■ **EXERCISE OBJECTIVE**
Restate word for word the lines in the listing below, starting at the line containing "You are a computer-use agent." and ending at the line containing "Instruction: Click the", both included; leave out the rest.

■ **SUPPLIED DATA**

• • • • •

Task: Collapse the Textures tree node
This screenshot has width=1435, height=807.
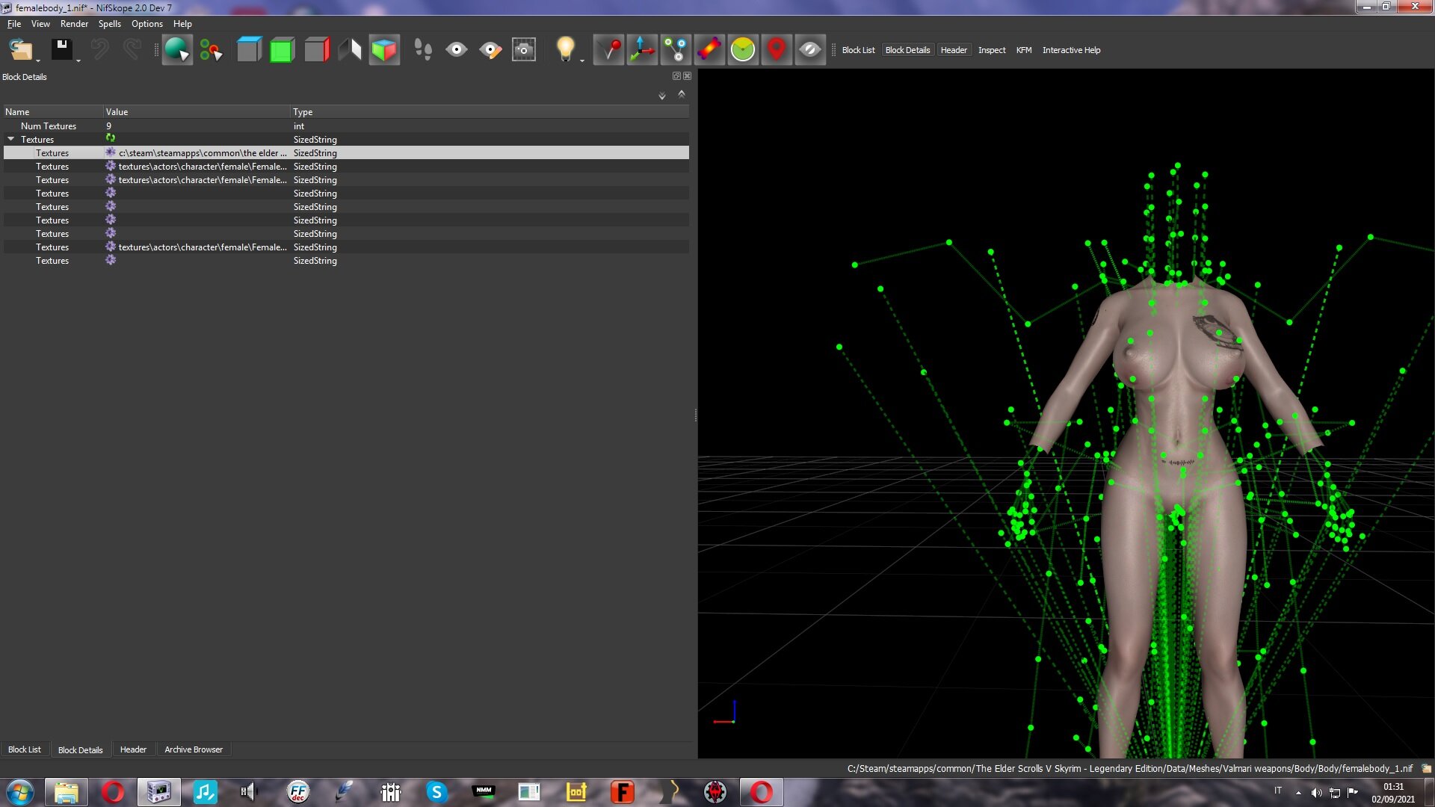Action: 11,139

• • • • •

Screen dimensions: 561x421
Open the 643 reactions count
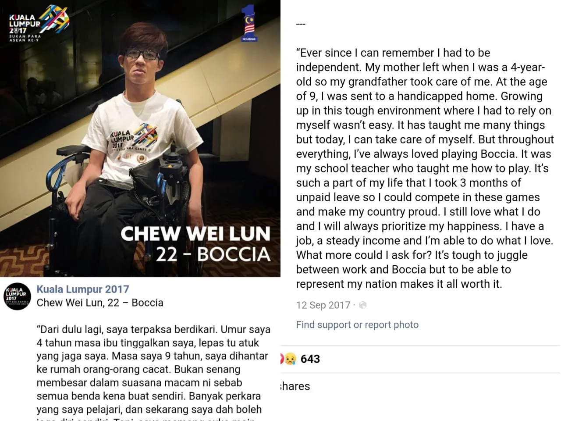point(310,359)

• • • • •

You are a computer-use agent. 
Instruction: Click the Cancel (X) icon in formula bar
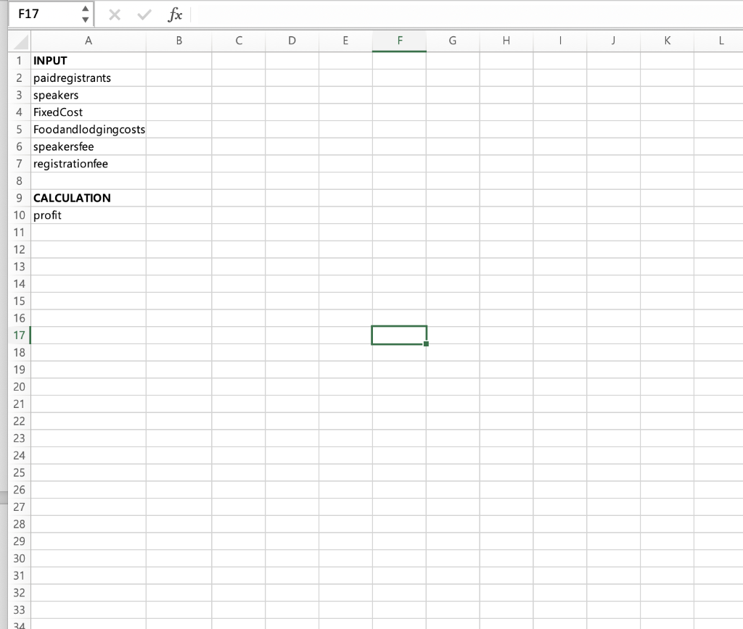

• • • • •

■ **RESULT**
You are a computer-use agent. 
Instruction: Click the Cancel (X) icon in formula bar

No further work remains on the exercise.